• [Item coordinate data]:
◇ ◇ ◇ ◇ ◇

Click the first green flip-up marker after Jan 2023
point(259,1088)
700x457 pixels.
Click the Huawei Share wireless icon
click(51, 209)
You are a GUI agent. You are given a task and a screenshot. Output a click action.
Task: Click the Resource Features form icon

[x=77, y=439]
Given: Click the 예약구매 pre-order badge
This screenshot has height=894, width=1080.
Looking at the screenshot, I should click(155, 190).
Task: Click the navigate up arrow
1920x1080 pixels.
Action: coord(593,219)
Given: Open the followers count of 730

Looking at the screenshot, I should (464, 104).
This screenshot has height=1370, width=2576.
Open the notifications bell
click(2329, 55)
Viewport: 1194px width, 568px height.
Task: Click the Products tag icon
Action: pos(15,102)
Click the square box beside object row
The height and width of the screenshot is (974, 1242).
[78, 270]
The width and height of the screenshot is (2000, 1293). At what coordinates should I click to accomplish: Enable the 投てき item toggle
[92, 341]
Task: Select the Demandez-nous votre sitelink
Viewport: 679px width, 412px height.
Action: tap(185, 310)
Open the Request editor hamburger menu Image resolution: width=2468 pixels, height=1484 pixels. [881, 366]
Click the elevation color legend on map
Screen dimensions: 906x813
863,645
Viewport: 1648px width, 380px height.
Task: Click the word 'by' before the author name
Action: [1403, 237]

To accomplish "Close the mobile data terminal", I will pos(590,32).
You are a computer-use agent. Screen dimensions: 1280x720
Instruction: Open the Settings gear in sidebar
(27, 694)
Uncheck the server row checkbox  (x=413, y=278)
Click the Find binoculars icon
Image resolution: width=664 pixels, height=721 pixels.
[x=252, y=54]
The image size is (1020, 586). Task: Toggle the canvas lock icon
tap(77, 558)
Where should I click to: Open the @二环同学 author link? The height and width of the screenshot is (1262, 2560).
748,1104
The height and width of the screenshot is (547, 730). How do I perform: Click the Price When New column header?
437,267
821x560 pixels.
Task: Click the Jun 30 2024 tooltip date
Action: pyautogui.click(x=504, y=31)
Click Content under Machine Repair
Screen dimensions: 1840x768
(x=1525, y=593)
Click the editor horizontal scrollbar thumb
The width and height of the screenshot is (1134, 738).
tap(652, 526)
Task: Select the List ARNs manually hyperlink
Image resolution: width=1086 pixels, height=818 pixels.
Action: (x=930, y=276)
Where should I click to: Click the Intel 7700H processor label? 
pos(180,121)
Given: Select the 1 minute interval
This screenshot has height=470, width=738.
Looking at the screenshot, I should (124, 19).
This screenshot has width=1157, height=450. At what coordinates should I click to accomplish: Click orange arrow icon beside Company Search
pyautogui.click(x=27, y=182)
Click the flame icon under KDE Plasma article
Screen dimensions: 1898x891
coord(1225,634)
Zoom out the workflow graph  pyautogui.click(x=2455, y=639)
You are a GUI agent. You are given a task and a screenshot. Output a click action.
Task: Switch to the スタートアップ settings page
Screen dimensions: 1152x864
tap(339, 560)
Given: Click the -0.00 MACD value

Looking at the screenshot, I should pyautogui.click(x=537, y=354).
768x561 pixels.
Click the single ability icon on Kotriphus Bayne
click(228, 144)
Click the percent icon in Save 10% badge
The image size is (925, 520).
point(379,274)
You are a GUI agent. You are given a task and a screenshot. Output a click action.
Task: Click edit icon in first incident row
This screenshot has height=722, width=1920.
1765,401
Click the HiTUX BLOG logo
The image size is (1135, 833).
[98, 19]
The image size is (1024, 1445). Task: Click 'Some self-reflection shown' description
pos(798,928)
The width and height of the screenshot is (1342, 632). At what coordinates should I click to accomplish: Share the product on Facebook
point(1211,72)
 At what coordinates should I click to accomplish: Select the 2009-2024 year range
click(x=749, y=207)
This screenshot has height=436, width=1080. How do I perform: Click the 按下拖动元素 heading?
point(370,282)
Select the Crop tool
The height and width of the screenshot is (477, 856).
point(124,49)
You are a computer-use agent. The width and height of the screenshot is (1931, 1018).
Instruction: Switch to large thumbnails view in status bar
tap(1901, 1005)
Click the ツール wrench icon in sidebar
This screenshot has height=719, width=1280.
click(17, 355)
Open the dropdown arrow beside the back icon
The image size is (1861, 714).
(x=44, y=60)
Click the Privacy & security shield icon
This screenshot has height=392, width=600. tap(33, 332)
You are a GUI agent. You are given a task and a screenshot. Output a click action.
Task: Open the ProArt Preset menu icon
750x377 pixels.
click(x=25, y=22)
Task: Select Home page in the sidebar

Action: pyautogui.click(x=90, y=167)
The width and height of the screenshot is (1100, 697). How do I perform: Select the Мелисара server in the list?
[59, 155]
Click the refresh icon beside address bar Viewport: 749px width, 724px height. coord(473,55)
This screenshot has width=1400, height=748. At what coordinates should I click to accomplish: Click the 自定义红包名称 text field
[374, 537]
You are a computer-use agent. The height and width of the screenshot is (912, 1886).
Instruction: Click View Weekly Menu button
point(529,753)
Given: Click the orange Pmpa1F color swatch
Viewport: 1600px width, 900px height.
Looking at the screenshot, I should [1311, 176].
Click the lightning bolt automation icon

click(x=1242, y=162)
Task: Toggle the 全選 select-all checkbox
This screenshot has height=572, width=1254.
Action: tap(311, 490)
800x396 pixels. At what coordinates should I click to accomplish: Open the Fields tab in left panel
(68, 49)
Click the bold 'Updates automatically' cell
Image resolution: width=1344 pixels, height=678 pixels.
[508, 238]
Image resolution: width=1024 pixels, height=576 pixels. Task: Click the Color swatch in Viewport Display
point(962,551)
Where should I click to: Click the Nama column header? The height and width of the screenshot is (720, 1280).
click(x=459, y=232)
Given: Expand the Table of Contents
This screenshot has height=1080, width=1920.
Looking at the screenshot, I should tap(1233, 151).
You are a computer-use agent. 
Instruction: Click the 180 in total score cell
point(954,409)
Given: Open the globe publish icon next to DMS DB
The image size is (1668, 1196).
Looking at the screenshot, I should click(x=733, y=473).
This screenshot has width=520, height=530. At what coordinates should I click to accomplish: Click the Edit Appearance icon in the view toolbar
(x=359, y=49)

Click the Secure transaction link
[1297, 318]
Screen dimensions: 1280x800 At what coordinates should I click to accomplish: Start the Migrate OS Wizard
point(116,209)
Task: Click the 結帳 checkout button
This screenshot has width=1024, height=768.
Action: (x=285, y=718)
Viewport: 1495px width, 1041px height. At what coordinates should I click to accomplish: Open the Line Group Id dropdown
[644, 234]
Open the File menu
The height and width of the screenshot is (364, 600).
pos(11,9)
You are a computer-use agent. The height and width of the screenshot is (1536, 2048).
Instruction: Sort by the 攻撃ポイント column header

◇ ◇ ◇ ◇ ◇

• [Job]: Format the lines of the records as a Markdown table with the columns "Row" and "Line", starting at the line containing "Task: Click the 結帳 checkout button" and ending at the last line of the records. Leave out any blank lines.

• [The reply]:
| Row | Line |
|---|---|
| 1 | Task: Click the 結帳 checkout button |
| 2 | This screenshot has width=1024, height=768. |
| 3 | Action: (x=285, y=718) |
| 4 | Viewport: 1495px width, 1041px height. At what coordinates should I click to accomplish: Open the Line Group Id dropdown |
| 5 | [644, 234] |
| 6 | Open the File menu |
| 7 | The height and width of the screenshot is (364, 600). |
| 8 | pos(11,9) |
| 9 | You are a computer-use agent. The height and width of the screenshot is (1536, 2048). |
| 10 | Instruction: Sort by the 攻撃ポイント column header |